Source data:
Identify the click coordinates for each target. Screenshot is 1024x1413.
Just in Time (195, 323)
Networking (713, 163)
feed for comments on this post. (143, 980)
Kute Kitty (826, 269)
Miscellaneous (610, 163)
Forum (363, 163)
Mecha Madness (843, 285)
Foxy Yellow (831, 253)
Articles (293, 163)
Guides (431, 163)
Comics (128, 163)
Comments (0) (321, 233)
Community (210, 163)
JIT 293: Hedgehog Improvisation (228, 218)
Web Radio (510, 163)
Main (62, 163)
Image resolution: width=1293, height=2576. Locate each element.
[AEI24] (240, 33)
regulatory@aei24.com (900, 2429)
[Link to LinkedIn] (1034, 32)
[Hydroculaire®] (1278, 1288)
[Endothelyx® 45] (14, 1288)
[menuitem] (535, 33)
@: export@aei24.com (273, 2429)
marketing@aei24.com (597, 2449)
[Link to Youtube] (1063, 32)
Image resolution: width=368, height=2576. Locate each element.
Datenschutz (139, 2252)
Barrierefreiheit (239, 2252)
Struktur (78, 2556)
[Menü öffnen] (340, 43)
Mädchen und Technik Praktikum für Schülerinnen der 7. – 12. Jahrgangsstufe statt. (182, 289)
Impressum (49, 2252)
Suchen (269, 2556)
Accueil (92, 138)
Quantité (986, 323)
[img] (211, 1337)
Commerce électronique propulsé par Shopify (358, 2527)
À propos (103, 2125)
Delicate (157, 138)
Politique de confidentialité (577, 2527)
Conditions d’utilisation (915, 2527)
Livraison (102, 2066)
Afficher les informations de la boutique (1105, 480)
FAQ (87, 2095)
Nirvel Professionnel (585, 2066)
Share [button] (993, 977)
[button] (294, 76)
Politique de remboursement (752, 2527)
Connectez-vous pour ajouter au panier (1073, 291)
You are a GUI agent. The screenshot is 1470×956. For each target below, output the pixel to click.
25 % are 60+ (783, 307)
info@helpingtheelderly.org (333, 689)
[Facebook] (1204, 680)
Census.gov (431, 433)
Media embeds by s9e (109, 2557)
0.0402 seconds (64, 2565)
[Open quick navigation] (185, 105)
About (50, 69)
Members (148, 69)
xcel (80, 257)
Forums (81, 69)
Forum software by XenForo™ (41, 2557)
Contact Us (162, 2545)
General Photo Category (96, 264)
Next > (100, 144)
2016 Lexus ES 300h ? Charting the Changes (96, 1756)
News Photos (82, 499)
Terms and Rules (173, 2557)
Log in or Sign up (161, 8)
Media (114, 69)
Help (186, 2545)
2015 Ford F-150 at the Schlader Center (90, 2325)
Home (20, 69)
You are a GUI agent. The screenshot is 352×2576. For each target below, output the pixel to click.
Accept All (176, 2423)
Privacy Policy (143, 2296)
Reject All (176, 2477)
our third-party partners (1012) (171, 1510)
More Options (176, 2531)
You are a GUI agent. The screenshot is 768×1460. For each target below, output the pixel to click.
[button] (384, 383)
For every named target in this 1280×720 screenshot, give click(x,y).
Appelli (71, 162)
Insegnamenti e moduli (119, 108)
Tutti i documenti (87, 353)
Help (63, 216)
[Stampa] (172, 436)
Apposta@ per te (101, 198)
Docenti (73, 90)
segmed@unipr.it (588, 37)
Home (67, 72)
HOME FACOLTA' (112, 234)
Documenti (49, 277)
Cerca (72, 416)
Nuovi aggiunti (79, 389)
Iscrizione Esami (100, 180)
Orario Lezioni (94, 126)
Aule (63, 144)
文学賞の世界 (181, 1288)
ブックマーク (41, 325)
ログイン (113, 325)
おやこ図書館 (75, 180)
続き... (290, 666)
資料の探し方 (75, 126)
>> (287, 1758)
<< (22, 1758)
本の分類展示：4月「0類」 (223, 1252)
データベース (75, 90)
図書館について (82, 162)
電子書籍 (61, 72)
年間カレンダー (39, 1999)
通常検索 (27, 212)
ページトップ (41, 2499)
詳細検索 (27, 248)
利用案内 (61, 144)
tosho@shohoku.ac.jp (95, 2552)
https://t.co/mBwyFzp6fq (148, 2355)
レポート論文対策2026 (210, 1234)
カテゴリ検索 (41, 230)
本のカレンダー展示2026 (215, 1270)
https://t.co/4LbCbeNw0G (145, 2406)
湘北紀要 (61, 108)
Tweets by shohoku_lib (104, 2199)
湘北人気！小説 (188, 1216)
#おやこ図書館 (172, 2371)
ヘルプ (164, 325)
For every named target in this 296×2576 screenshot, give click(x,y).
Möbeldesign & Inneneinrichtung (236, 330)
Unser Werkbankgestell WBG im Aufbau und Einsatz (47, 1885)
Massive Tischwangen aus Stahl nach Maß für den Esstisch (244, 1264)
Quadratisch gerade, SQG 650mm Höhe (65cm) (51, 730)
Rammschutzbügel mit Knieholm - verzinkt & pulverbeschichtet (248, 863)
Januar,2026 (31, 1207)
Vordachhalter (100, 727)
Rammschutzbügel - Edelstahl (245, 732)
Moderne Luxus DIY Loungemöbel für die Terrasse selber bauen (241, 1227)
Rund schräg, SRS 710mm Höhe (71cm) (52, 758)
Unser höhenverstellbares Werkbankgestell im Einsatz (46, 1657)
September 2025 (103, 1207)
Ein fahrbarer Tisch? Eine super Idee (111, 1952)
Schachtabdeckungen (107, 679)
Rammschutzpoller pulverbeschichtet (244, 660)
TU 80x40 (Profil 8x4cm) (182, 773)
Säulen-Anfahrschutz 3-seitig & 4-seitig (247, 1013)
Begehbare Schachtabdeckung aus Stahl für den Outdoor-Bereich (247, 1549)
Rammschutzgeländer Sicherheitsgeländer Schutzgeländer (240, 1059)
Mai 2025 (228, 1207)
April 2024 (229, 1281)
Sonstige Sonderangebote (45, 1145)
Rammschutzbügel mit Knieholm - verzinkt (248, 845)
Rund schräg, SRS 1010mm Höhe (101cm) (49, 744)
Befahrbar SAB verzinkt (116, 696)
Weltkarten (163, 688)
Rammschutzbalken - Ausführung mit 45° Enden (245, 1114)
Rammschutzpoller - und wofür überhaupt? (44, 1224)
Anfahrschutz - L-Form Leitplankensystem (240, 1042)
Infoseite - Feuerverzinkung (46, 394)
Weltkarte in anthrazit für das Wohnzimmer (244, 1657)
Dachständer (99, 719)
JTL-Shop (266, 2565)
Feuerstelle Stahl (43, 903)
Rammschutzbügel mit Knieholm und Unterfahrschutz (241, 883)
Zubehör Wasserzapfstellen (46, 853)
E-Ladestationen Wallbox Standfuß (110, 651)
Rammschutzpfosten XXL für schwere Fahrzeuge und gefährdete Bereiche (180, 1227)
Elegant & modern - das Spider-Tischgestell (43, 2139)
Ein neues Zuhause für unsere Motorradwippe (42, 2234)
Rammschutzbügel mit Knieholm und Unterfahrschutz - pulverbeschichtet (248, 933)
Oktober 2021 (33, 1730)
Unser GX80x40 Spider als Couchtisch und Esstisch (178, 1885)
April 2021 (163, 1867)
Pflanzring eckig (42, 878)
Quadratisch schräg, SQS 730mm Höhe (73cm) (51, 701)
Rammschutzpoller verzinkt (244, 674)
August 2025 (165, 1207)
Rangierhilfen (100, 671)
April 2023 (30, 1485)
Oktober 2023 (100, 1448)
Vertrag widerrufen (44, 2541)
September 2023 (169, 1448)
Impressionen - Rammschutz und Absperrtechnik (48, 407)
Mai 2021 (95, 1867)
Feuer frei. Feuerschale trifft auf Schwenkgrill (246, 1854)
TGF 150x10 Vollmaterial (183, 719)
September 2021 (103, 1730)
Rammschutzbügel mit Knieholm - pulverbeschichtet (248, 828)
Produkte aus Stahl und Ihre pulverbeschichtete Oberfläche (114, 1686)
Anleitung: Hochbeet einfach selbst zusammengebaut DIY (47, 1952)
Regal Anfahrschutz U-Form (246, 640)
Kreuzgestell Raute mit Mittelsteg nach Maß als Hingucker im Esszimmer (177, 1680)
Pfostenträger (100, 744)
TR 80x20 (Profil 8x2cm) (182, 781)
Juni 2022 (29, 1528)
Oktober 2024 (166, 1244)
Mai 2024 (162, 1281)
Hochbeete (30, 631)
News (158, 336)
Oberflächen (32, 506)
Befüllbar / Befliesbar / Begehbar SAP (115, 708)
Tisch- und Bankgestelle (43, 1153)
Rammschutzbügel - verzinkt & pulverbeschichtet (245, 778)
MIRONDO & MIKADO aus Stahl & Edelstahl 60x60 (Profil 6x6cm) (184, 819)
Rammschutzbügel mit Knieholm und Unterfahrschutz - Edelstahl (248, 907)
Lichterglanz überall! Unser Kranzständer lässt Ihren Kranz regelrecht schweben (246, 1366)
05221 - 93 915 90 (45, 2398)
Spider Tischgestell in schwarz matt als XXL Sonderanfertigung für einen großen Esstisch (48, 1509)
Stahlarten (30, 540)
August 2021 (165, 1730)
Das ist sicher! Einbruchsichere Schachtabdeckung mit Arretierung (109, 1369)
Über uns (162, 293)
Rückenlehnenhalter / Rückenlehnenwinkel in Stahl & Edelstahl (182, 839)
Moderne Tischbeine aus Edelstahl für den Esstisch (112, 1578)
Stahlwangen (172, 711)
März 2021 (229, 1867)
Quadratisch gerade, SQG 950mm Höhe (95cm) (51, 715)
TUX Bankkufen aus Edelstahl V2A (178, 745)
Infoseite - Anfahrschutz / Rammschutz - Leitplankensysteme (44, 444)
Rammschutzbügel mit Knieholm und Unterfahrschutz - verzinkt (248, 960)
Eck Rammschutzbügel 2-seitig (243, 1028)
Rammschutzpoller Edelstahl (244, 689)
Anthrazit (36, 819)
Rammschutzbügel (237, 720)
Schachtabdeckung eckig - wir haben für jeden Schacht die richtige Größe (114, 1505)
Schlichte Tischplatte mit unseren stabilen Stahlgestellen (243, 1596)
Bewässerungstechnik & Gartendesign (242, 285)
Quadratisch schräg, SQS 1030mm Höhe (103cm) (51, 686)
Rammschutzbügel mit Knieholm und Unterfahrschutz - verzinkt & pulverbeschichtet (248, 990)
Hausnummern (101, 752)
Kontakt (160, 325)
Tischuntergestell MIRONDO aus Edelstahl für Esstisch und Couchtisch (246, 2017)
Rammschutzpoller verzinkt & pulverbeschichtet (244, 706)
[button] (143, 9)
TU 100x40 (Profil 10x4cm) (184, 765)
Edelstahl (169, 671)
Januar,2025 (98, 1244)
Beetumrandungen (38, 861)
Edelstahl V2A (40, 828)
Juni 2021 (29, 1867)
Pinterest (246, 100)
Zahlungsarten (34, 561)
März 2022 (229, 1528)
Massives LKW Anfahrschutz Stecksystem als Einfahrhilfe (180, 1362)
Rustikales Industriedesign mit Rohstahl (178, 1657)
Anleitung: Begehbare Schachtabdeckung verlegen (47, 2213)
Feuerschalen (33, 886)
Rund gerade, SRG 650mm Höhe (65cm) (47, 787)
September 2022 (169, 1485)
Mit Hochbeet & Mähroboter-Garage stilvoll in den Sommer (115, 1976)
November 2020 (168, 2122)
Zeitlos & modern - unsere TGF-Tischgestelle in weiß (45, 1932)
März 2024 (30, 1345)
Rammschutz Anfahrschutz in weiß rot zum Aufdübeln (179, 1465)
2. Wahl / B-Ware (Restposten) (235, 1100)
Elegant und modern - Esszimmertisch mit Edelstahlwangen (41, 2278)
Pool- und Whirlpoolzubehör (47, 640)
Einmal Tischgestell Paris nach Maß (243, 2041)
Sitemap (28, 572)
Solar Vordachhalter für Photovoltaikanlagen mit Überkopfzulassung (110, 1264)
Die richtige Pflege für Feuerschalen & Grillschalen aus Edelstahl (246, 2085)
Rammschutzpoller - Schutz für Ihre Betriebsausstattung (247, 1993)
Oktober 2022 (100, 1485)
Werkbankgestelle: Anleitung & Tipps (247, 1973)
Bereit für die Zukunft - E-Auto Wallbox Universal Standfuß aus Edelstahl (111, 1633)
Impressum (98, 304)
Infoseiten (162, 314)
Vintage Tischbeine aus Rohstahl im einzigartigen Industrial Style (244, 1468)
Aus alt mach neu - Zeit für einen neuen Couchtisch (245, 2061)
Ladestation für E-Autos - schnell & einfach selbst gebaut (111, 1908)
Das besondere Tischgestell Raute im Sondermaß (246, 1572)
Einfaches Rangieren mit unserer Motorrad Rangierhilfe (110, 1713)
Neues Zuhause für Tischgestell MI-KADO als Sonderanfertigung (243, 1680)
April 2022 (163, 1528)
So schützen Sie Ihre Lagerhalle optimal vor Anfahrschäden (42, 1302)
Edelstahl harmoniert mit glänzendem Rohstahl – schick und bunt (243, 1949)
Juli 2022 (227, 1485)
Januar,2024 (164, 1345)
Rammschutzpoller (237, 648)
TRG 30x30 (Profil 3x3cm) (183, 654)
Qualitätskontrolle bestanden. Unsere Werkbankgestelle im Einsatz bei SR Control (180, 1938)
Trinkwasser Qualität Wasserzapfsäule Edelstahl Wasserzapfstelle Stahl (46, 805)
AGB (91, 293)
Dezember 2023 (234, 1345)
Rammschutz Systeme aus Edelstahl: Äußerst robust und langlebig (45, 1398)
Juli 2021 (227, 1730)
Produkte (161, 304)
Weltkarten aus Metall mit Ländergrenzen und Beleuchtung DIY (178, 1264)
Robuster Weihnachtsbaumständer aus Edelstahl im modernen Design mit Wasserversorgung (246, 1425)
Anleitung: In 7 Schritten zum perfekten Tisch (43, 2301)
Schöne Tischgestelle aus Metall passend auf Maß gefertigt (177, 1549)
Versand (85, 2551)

*What you have to do*. Output, from the data above, the lines from the line with "Rund schräg, SRS 710mm Höhe (71cm) (52, 758)" to the line with "JTL-Shop (266, 2565)" exactly as they stand, both ends included and nothing else.

*Response area*.
Rund schräg, SRS 710mm Höhe (71cm) (52, 758)
Unser höhenverstellbares Werkbankgestell im Einsatz (46, 1657)
September 2025 (103, 1207)
Ein fahrbarer Tisch? Eine super Idee (111, 1952)
Schachtabdeckungen (107, 679)
Rammschutzpoller pulverbeschichtet (244, 660)
TU 80x40 (Profil 8x4cm) (182, 773)
Säulen-Anfahrschutz 3-seitig & 4-seitig (247, 1013)
Begehbare Schachtabdeckung aus Stahl für den Outdoor-Bereich (247, 1549)
Rammschutzgeländer Sicherheitsgeländer Schutzgeländer (240, 1059)
Mai 2025 (228, 1207)
April 2024 (229, 1281)
Sonstige Sonderangebote (45, 1145)
Rammschutzbügel mit Knieholm - verzinkt (248, 845)
Rund schräg, SRS 1010mm Höhe (101cm) (49, 744)
Befahrbar SAB verzinkt (116, 696)
Weltkarten (163, 688)
Rammschutzbalken - Ausführung mit 45° Enden (245, 1114)
Rammschutzpoller - und wofür überhaupt? (44, 1224)
Anfahrschutz - L-Form Leitplankensystem (240, 1042)
Infoseite - Feuerverzinkung (46, 394)
Weltkarte in anthrazit für das Wohnzimmer (244, 1657)
Dachständer (99, 719)
JTL-Shop (266, 2565)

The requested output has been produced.